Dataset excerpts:
___
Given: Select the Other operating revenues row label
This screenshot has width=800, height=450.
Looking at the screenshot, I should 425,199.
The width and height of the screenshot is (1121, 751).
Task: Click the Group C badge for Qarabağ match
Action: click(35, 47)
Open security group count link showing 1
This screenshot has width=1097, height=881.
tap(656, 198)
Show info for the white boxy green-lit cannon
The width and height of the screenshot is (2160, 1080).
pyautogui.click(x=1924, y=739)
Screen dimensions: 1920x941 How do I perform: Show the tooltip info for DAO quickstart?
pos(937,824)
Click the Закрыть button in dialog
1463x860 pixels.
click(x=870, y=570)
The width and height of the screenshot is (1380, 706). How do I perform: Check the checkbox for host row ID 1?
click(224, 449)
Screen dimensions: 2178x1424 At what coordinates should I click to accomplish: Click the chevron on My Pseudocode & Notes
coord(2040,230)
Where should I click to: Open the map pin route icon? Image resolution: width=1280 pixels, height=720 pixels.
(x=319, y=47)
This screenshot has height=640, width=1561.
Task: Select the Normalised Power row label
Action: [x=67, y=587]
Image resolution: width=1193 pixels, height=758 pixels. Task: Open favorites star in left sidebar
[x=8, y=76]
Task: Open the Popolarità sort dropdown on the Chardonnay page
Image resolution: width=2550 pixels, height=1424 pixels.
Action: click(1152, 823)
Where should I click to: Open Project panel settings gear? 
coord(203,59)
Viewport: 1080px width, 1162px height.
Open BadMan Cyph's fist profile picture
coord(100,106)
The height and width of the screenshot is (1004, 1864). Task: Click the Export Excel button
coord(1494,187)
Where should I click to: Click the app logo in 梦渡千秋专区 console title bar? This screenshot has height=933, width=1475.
___
** What to work on **
Restate the records above verbatim, omitting no line.

** Response **
Given: Select the Other operating revenues row label
This screenshot has width=800, height=450.
Looking at the screenshot, I should 425,199.
The width and height of the screenshot is (1121, 751).
Task: Click the Group C badge for Qarabağ match
Action: click(35, 47)
Open security group count link showing 1
This screenshot has width=1097, height=881.
tap(656, 198)
Show info for the white boxy green-lit cannon
The width and height of the screenshot is (2160, 1080).
pyautogui.click(x=1924, y=739)
Screen dimensions: 1920x941 How do I perform: Show the tooltip info for DAO quickstart?
pos(937,824)
Click the Закрыть button in dialog
1463x860 pixels.
click(x=870, y=570)
The width and height of the screenshot is (1380, 706). How do I perform: Check the checkbox for host row ID 1?
click(224, 449)
Screen dimensions: 2178x1424 At what coordinates should I click to accomplish: Click the chevron on My Pseudocode & Notes
coord(2040,230)
Where should I click to: Open the map pin route icon? Image resolution: width=1280 pixels, height=720 pixels.
(x=319, y=47)
This screenshot has height=640, width=1561.
Task: Select the Normalised Power row label
Action: [x=67, y=587]
Image resolution: width=1193 pixels, height=758 pixels. Task: Open favorites star in left sidebar
[x=8, y=76]
Task: Open the Popolarità sort dropdown on the Chardonnay page
Image resolution: width=2550 pixels, height=1424 pixels.
Action: click(1152, 823)
Where should I click to: Open Project panel settings gear? 
coord(203,59)
Viewport: 1080px width, 1162px height.
Open BadMan Cyph's fist profile picture
coord(100,106)
The height and width of the screenshot is (1004, 1864). Task: Click the Export Excel button
coord(1494,187)
Where should I click to: Click the app logo in 梦渡千秋专区 console title bar? This screenshot has height=933, width=1475.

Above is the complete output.